3. Hierarchy Extraordinaire. Hierarchy was not emphasized by Eichenwald. Instead he focused on bureaucracy. The ex-Microsoft executives I interviewed said that each manager had an average of six people reporting to them, and that the hierarchy extended downward to deeper and deeper levels. This “model” reminds one of network marketing structures. It is the way you “count coup,” which is a warrior’s way of counting heads taken in a battle. It is how you get status in a tribe, including the Microsoft tribe. No wonder there was so much bureaucracy. I will say more about the irresponsibility of this practice in a moment.
4. Squash Personal Agency Tied to Customers. In 1998, one Microsoft group came up with an innovative idea and, after thinking about ways to position the product, felt they had a chance to leapfrog some competitive offerings. They presented leadership with a prototype e-reader ready to go. But when the technology group presented it Bill Gates, he promptly gave it a thumbs-down, claiming it wasn’t right for Microsoft. “He didn’t like the user interface, because it didn’t look like Windows,” a programmer involved in the project recalls.
The substitution of product personality traits—e.g. “looks like Windows”—for critical thinking about markets and customers is not a good practice, especially within leadership. The sign on the door effectively reads, “no innovations allowed” unless they look pretty much exactly like what we already do.

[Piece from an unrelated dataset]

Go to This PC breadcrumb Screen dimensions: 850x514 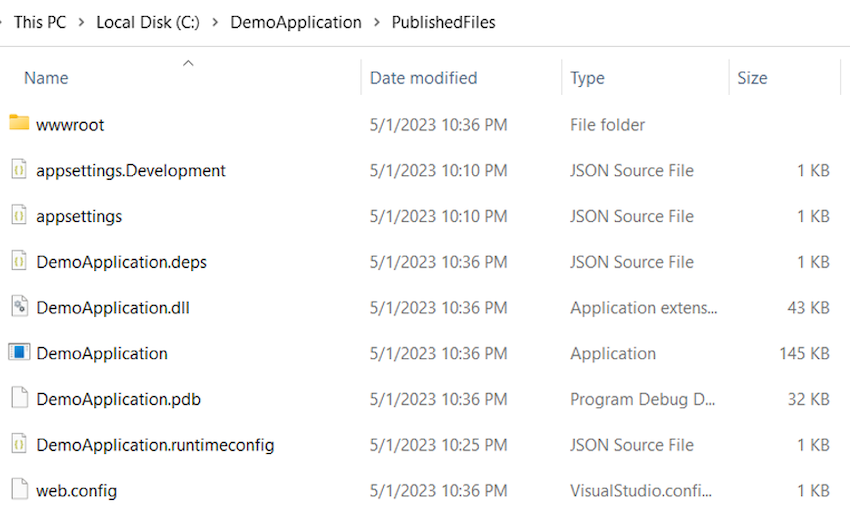[40, 22]
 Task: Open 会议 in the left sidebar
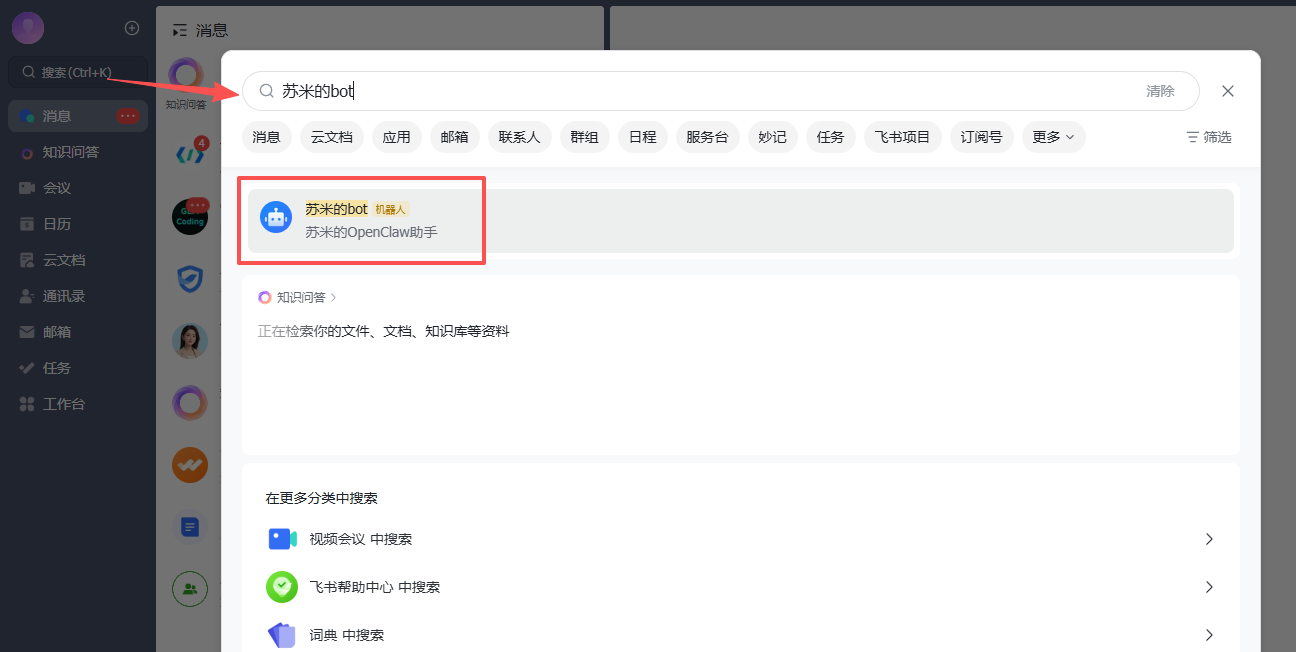click(x=56, y=188)
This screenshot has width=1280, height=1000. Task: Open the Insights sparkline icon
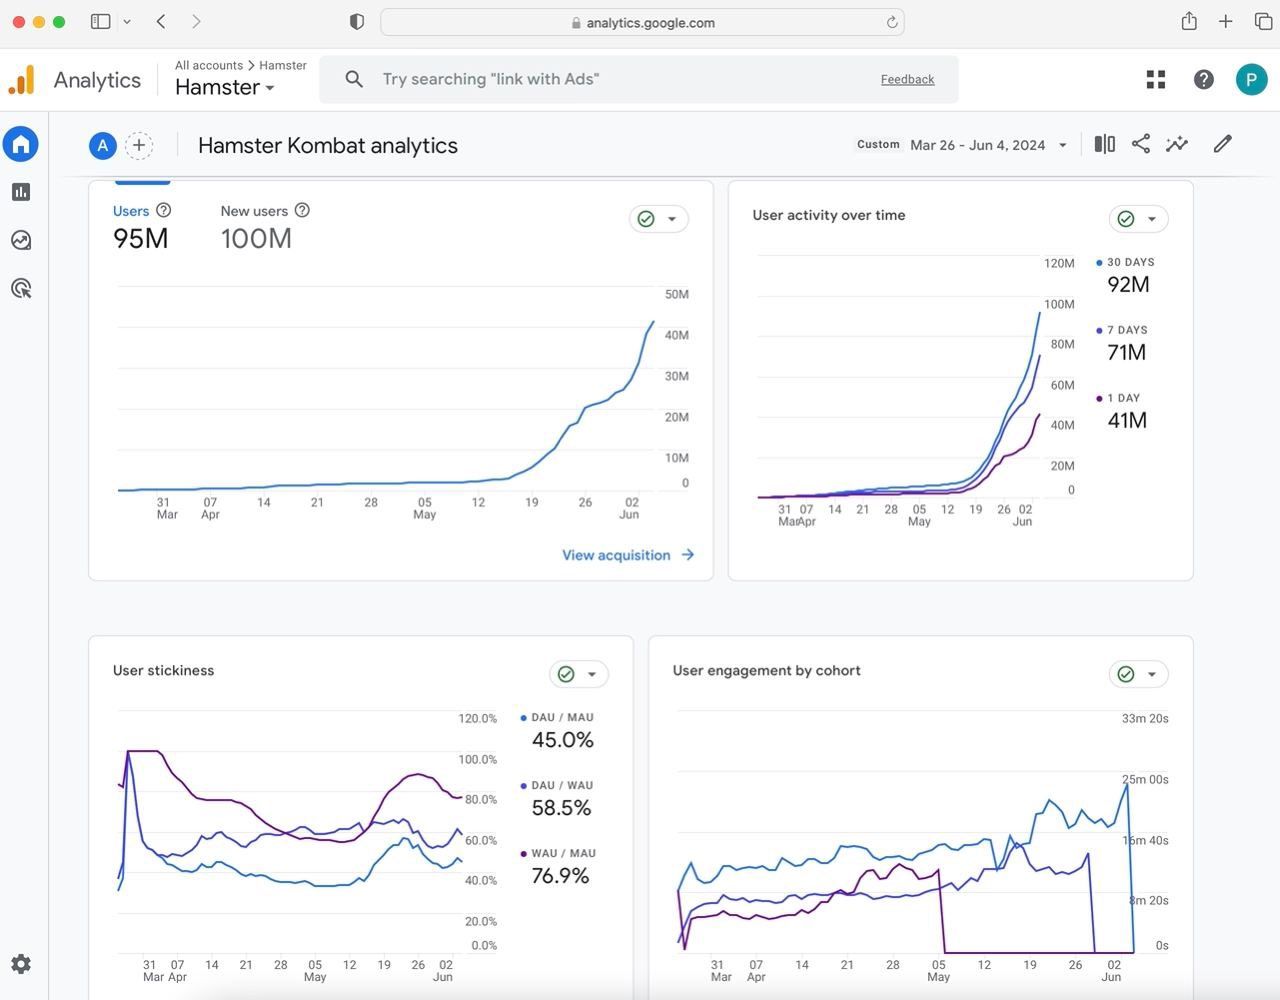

The irresponsibility of this stance is highlighted by a comparison of Microsoft with Gore Products. In The Responsible Business, I speak about Gore as a jazz organization where no hierarchy exists. Leaders are elected. Each person’s contribution to the company is evaluated by a team that they have chosen themself. The entire evaluation process is based on improving the performance of a customer in their industry and work. It is all externally focused, not about the business but about the business’s customers and their businesses and successes.
5. Punish Strategic Competitive Thinking. The Microsoft group that came up with the competitive e-reader was sent to innovation hell. They were made to report to someone who would keep them in line and to work on projects that did not matter. How was that irresponsible? Reread everything I’ve written here so far.
Microsoft does not connect to real customer lives in product offerings. Their leaders missed the market that Facebook saw for young people who wanted to stay in touch. A young engineer told them that Messenger could be evolved to compete effectively and that they already controlled a big segment of the networking market. He was ignored. We don’t know if he left, was fired, or lost his spirit and did as he was told.
The crazy thing is that Microsoft’s practices work against the best interests of the company and its shareholders. The fiduciary responsibility should be called into question. No protection should be acceptable for Microsoft leadership, given the implications to the value of the company and the impact on society. I wrote The Responsible Business precisely because I wanted to offer the powerful alternatives to this kind of management. These responsible alternatives have been proven over four decades not only to make a better society and healthier planet, but to build great businesses. The Microsoft story would be tragic, if it weren’t so blatantly stupid on the part Microsoft’s leaders.